▶ Problem description: Copy out exactly the lines from the one with "Task: Advance to the next Kit after Prime" through the last line of the listing below, both included, but none of the pictures.
### Data for review ###
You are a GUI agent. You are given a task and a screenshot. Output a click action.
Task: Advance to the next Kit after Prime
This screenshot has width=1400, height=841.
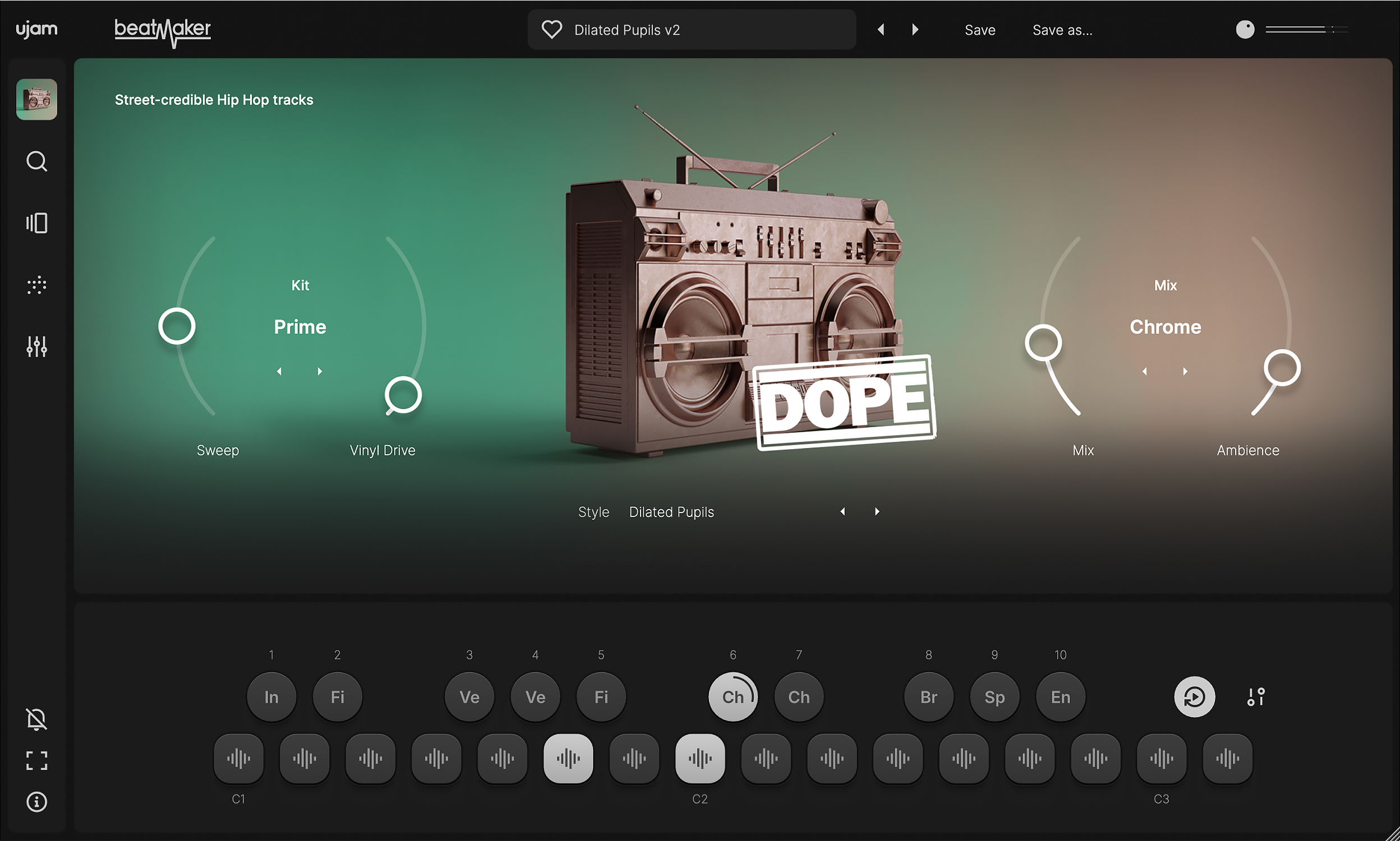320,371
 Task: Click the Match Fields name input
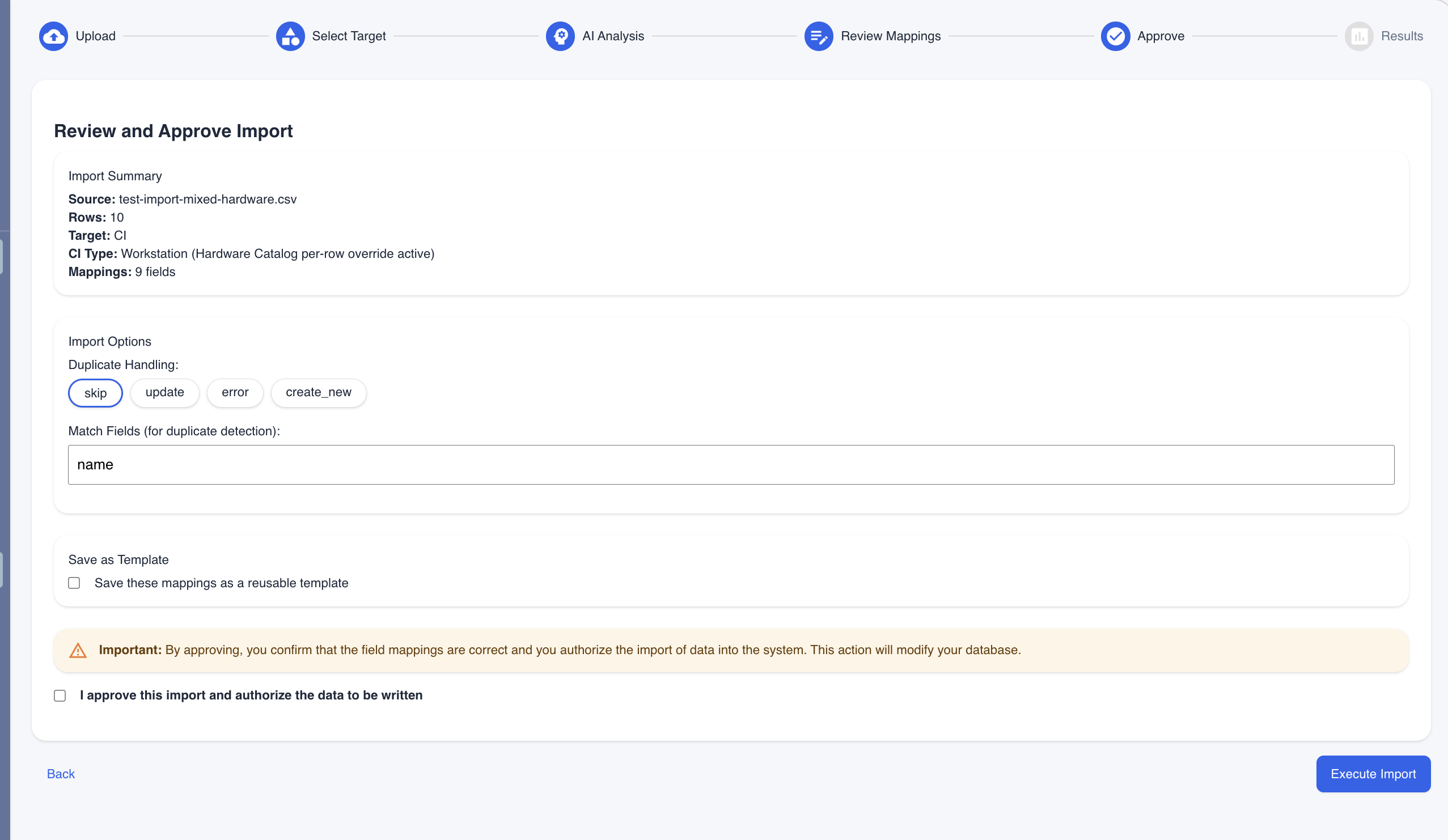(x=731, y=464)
###
▶ Worked solution:
Task: Advance to the next Kit after Prime
This screenshot has width=1400, height=841.
320,371
 Task: Click the Match Fields name input
(x=731, y=464)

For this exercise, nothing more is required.